43. Fritz Caspari, Humanism and the Social Order in Tudor England (Chicago: University of Chicago Press, 1954), 136-37.

If one notes humanism’s role in constituting a particular Renaissance manhood, the literal rehearsal of humanist practice in the sonnet appears to establish both the speaker’s and his readers’ manhood through the bilingual disclosure of the monarch’s ownership of the hind. Martindale emphasizes the importance placed on language by Renaissance humanists by pointing to Erasmus’s argument in Opera Omnia that “language is the basic civilizing act, which distinguishes man from beast.”[44] Thus, the speaker’s use of a mute hind as the female object of desire dramatizes the pursuit’s constitution of a Renaissance masculinity while also exposing the elaborate “traffic in women” necessitated by such a constitution.[45] The speaker’s appropriative representation of the king’s language mutes the desired “woman” for a mock demonstration of humanist proficiency between the king and the men of court, representing men as the only producers of masculinity and locating the desired “woman’s” body as the site of that production; she is manuscript rather than penning hand. By writing the collar’s words in the sonnet’s final couplet, the speaker guides the masculinized reader’s desire to the fetishized object only to ask the reader to read his exclusion from the capture, rendering the readerly pursuit a useless practice when unattainability moves from the imaginative to the legal. Like the speaker, the reader may tell and tell and tell of the hind but to what end? Unlike the sublimation achieved by the Petrarchan speaker and readers who may continually tell and read of the desired and seen woman’s body, the desires of the speaker and readers of the Wyatt sonnet experience continual frustration, thwarting, and obstruction—even as they are complicit in the pursuit.
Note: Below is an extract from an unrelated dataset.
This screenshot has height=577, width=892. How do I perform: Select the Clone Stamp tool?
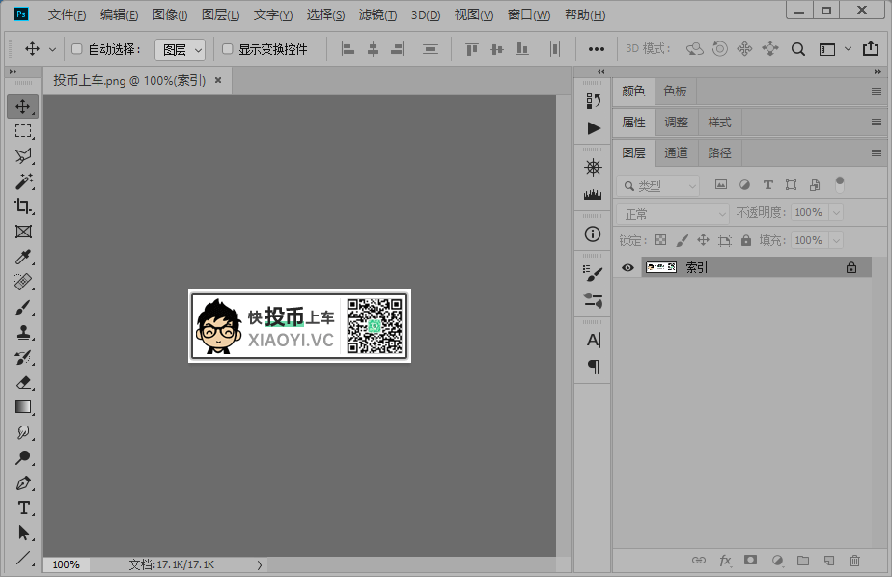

44. Martindale, English Humanism: From Wyatt to Cowley, 22.

45. Gayle Rubin’s term, “the traffic in women,” evolves out of her anthropological discussion of kinship systems as they relate to a given society’s sex/gender system, describing “ethnographic and historical examples” in which “women are given in marriage, taken in battle, exchanged for favors, sent as tribute, traded, bought, and sold,” and in which “it is the men who give and take [the women] who are linked, the women being a conduit of a relationship rather than a partner to it.” While I do not wish to rehearse the universalism of superimposing anthropological structures at whim, I do think Rubin’s concept may help to illuminate the gender politics dramatized in the sonnet. Furthermore, the phrase gains traction considering that hunted venison, like courtly women, was used as a gift to solidify alliances and relationships. See: Gayle Rubin, "The Traffic in Women," in Literary Theory: An Anthology, ed. Julie and Michael Ryan Rivkin (Malden: Blackwell Publishing, 2004), 779; Berry, Shakespeare and the Hunt: A Cultural and Social Study, 21.
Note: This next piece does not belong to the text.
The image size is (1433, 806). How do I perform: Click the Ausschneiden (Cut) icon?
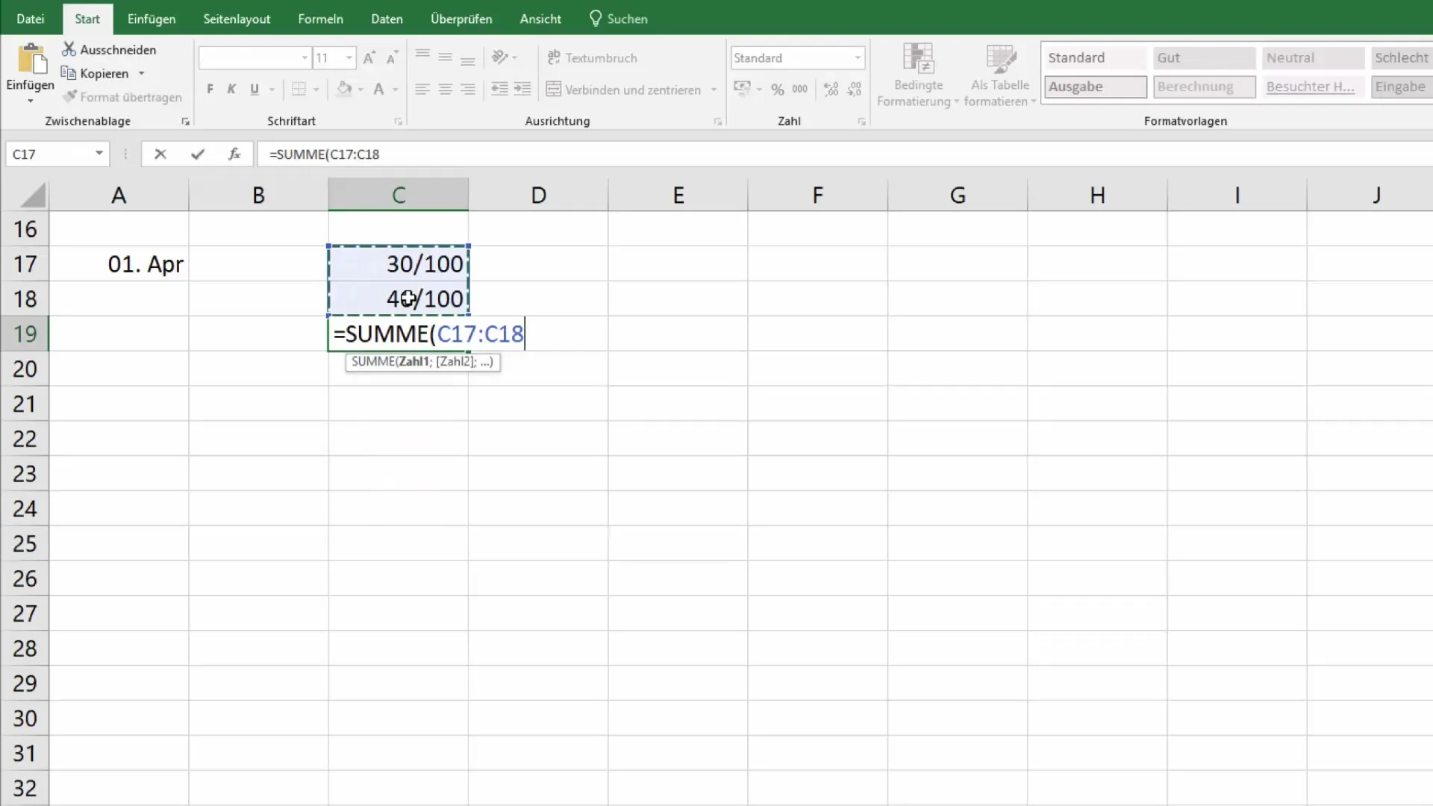(69, 49)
Appendix: “190” by Francesco Petrarca

Una candida cerva sopra l’erba
verde m’apparve con duo corna d’oro,
fra due riviere all’ombra d’un alloro,
levando ‘l sole a ;a stagione acerba.

A white doe on the green grass appeared to me, with two golden horns, between two rivers, in the shade of a laurel, when the sun was rising in the unripe season.
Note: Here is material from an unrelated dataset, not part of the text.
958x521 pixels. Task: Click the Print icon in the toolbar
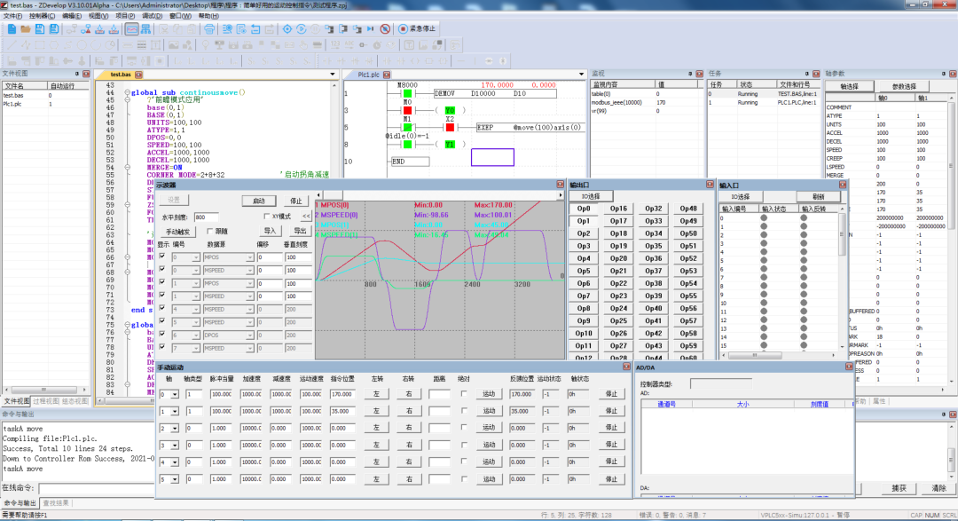(x=209, y=29)
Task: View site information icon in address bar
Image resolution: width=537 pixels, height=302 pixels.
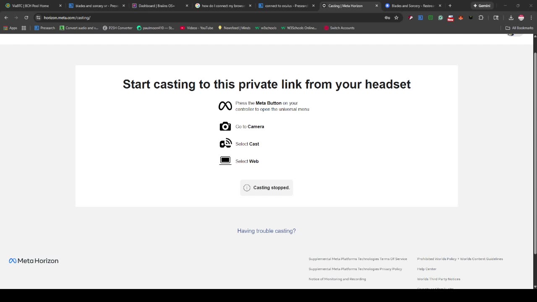Action: point(38,18)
Era sua vista sì dolce superba
chi’ I’ lasciai per seguirla ogni lavoro,
come l’avaro che ‘n cercar Tesoro
con diletto l’affanno disacerba.

Her look was so sweet and proud that to follow her I left every task, like the miser who as he seeks treasure sweetens his trouble with delight.

“Nessun mi tocchi,” al bel collo d’intorno
scritto avea di diamanti et di topazi.
“Libera farmi al mio Cesare parve.”

“Let no one touch me," she bore written with diamonds and topazes around her lovely neck. "It has pleased my Caesar to make me free.

Et era ‘l sol già vòlto al mezzo giorno,
gli occhi miei stanchi di mirar, non sazi,
quand’ io caddi ne l’acqua et ella sparve.

And the sun had already turned at midday; my eyes were tired by looking but not sated, when I fell into the water, and she disappeared.